**EXERCISE AIM:**
Recast every line of the data below as a JSON list of strings, with one string per line and blank lines omitted.

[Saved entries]
──────
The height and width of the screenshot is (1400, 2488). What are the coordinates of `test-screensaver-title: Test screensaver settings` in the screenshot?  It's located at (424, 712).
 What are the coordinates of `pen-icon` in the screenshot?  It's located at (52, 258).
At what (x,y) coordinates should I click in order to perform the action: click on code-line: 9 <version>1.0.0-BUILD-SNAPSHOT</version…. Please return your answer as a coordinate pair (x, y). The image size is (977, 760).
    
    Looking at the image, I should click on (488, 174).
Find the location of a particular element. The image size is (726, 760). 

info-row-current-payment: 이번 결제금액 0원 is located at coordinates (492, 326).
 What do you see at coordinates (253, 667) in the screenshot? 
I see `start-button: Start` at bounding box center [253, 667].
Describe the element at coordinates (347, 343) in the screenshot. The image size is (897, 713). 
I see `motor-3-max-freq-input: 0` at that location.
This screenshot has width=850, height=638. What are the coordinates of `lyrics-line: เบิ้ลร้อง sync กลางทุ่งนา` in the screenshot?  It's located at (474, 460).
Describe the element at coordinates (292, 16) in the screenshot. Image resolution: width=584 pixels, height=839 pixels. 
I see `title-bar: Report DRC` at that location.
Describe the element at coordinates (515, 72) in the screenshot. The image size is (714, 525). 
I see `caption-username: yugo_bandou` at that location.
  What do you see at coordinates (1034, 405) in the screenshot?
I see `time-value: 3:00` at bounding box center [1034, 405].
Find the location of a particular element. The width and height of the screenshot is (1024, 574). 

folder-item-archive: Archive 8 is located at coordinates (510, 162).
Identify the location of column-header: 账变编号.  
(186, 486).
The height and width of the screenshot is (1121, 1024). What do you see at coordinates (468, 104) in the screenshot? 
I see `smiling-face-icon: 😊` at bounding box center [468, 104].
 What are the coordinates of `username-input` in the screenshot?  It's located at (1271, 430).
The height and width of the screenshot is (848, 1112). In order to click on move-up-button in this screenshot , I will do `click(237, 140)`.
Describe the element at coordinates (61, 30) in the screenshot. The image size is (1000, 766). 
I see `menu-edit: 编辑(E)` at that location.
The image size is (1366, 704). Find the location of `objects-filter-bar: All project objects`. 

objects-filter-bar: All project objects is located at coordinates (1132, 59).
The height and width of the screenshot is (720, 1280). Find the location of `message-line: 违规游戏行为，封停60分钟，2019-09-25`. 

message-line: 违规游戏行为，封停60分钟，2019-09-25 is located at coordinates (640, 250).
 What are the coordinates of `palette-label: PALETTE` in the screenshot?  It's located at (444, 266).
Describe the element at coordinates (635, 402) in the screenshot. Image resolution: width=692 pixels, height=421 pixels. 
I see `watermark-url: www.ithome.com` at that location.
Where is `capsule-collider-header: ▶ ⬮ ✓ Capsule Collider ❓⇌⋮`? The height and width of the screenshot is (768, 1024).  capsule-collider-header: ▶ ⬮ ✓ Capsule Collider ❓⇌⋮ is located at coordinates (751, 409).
──────
**TASK OUTPUT:**
[
  "The height and width of the screenshot is (1400, 2488). What are the coordinates of `test-screensaver-title: Test screensaver settings` in the screenshot?  It's located at (424, 712).",
  " What are the coordinates of `pen-icon` in the screenshot?  It's located at (52, 258).",
  "At what (x,y) coordinates should I click in order to perform the action: click on code-line: 9 <version>1.0.0-BUILD-SNAPSHOT</version…. Please return your answer as a coordinate pair (x, y). The image size is (977, 760).",
  "    Looking at the image, I should click on (488, 174).",
  "Find the location of a particular element. The image size is (726, 760). ",
  "info-row-current-payment: 이번 결제금액 0원 is located at coordinates (492, 326).",
  " What do you see at coordinates (253, 667) in the screenshot? ",
  "I see `start-button: Start` at bounding box center [253, 667].",
  "Describe the element at coordinates (347, 343) in the screenshot. The image size is (897, 713). ",
  "I see `motor-3-max-freq-input: 0` at that location.",
  "This screenshot has width=850, height=638. What are the coordinates of `lyrics-line: เบิ้ลร้อง sync กลางทุ่งนา` in the screenshot?  It's located at (474, 460).",
  "Describe the element at coordinates (292, 16) in the screenshot. Image resolution: width=584 pixels, height=839 pixels. ",
  "I see `title-bar: Report DRC` at that location.",
  "Describe the element at coordinates (515, 72) in the screenshot. The image size is (714, 525). ",
  "I see `caption-username: yugo_bandou` at that location.",
  "  What do you see at coordinates (1034, 405) in the screenshot?",
  "I see `time-value: 3:00` at bounding box center [1034, 405].",
  "Find the location of a particular element. The width and height of the screenshot is (1024, 574). ",
  "folder-item-archive: Archive 8 is located at coordinates (510, 162).",
  "Identify the location of column-header: 账变编号.  ",
  "(186, 486).",
  "The height and width of the screenshot is (1121, 1024). What do you see at coordinates (468, 104) in the screenshot? ",
  "I see `smiling-face-icon: 😊` at bounding box center [468, 104].",
  " What are the coordinates of `username-input` in the screenshot?  It's located at (1271, 430).",
  "The height and width of the screenshot is (848, 1112). In order to click on move-up-button in this screenshot , I will do `click(237, 140)`.",
  "Describe the element at coordinates (61, 30) in the screenshot. The image size is (1000, 766). ",
  "I see `menu-edit: 编辑(E)` at that location.",
  "The image size is (1366, 704). Find the location of `objects-filter-bar: All project objects`. ",
  "objects-filter-bar: All project objects is located at coordinates (1132, 59).",
  "The height and width of the screenshot is (720, 1280). Find the location of `message-line: 违规游戏行为，封停60分钟，2019-09-25`. ",
  "message-line: 违规游戏行为，封停60分钟，2019-09-25 is located at coordinates (640, 250).",
  " What are the coordinates of `palette-label: PALETTE` in the screenshot?  It's located at (444, 266).",
  "Describe the element at coordinates (635, 402) in the screenshot. Image resolution: width=692 pixels, height=421 pixels. ",
  "I see `watermark-url: www.ithome.com` at that location.",
  "Where is `capsule-collider-header: ▶ ⬮ ✓ Capsule Collider ❓⇌⋮`? The height and width of the screenshot is (768, 1024).  capsule-collider-header: ▶ ⬮ ✓ Capsule Collider ❓⇌⋮ is located at coordinates (751, 409)."
]